Groups either live in the riverside areas that flood in the rainy season (called the ‘varzea’) or on terra firme (dry land further into the forest). Those in the varzea harvest crops like beans, bananas, wild rice, and manioc, making the most of the highly fertile soil, and rich supply of game. Those on dry land practice the ‘slash-and-burn’ method of agriculture, shifting their cultivation from place to place as the soil’s nutrients are depleted.
However, over the past 500 years of European colonization and the modern-day destruction of the habitats surrounding their homes, many Amazonian people have had to adjust to a new way of life. Native groups were forced to no longer be nomadic – now they have to live more sedentary lifestyles, which means that areas of land aren’t given time to recuperate.
Men and women have different roles in local communities – the men have traditional hunter-gatherer roles, while the women run the household, growing crops, caring for children, and cooking. Fishing is something that the whole family contributes to!
Clothing varies from tribe to tribe – the uncontacted tribes are often naked, while the tribes that engage in some way in the modern world either wear loincloths, straw skirts or sometimes even western clothing. Tribal face paint is also worn either as a sign of aggression to scare away enemies, camouflage, or sometimes for religious reasons.
Spirituality is a large part of their lives, and many tribes believe that animal spirits inhabit all things. Some spirits can be malevolent, and shamans inhale the hallucinogens in certain plants to get closer to the spirit world. When tribesmen farm and hunt plants and animals, they do it with a fundamental respect for the spirit of the rainforest and all that dwells within it.
Although very few on the ground, there still remain a smattering of ‘uncontacted tribes’ that live in isolation, mostly in Brazil and Peru. South American governments have created fairly recent protectionist ‘no contact’ policies to ensure that these tribes are left alone.
The threat of exposing these uncontacted tribes to contagions such as measles or flu is a constant concern – epidemics have had huge effects on native populations in the past, perhaps being the main reason for European success in their conquest of the New World. Both Peru and Brazil have built a web of protected reserves where tribes are safeguarded from exploitation and modern-day diseases.
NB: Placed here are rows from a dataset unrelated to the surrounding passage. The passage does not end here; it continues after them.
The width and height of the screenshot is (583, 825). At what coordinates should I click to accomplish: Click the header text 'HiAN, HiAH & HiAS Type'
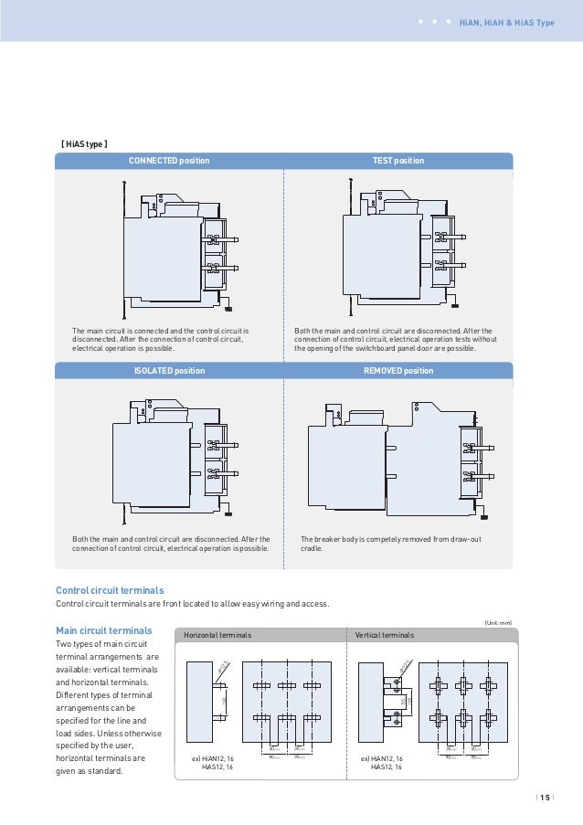[x=506, y=22]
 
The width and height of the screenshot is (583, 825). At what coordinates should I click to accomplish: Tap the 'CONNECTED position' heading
[x=169, y=161]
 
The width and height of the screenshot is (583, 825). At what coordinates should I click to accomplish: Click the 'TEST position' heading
[x=398, y=161]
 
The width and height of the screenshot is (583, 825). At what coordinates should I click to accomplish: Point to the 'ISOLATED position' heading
[x=169, y=371]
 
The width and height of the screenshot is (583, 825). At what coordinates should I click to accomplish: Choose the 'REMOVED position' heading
[x=398, y=371]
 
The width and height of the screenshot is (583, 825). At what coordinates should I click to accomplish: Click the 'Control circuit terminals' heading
[x=110, y=590]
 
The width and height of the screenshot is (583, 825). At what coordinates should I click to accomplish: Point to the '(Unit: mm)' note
[x=498, y=621]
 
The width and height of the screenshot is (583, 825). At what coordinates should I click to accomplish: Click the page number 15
[x=545, y=797]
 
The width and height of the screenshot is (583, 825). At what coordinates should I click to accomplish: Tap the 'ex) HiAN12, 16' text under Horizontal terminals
[x=213, y=758]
There is very little known about these primeval groups. We don’t know what language they speak, how many there are, or how they live their lives. Brazil could have as many as 70 uncontacted tribes within the Amazon. But with increasing deforestation and exploitation of the land, some uncontacted tribes have made steps to initiating ‘first contact’. This has thrown protection agencies into chaos – it means they have to rethink their policies and work out how they are going to tackle issues of epidemics, language barriers, territory boundaries, and the general chasm in understanding.
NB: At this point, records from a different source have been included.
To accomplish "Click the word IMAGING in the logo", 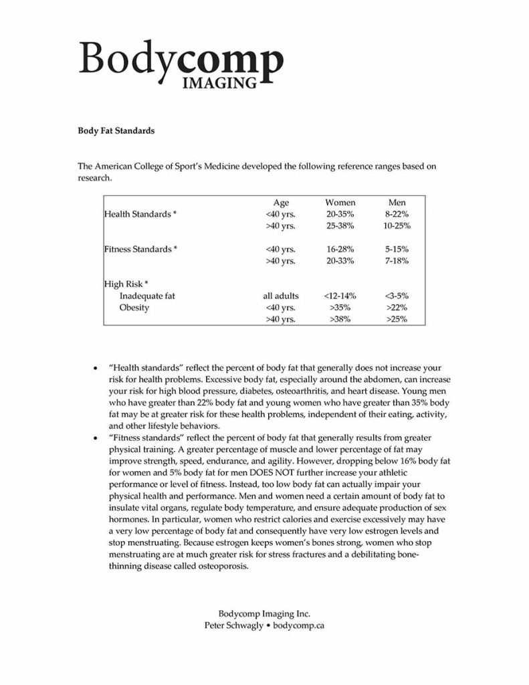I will pos(220,83).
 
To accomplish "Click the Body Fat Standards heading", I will pos(116,131).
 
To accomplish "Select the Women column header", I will pos(340,202).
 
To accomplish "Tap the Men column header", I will pos(397,202).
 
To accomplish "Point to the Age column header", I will pos(281,202).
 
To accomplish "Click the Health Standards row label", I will pos(140,214).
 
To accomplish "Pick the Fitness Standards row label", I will pos(140,249).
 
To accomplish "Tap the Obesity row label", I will pos(134,308).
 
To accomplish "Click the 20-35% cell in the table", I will pos(340,214).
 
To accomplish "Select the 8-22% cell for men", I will pos(397,214).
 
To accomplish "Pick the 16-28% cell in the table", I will pos(340,249).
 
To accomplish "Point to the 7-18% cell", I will pos(397,261).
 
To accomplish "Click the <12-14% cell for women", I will pos(340,296).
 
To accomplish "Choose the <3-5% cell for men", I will pos(397,296).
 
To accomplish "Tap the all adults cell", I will pos(281,296).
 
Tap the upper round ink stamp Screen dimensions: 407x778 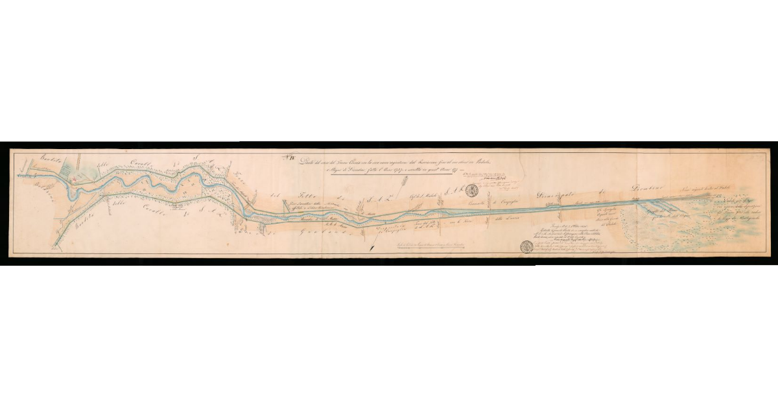473,191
There’s no doubt that the indigenous tribes that live in the Amazon Rainforest have certain ways of life that the remaining seven billion of us on the planet could learn from. Studies have shown that nearly 12 percent of the Amazon’s dry land has been formed gradually by humans, as a result of careful management by native groups. They have learned how to live off the land in a non-extractive way, and survive in the rainforest without destroying it. They have, for millennia, protected one of the most biodiverse lands in the world – the ‘lungs of the world’ – to the benefit of us all.
It’s now possible to take an Amazon vacation to meet and interact with certain tribes who voluntarily engage with tourists, to witness their fascinating traditional way of life, and learn from their vast knowledge of the rainforest.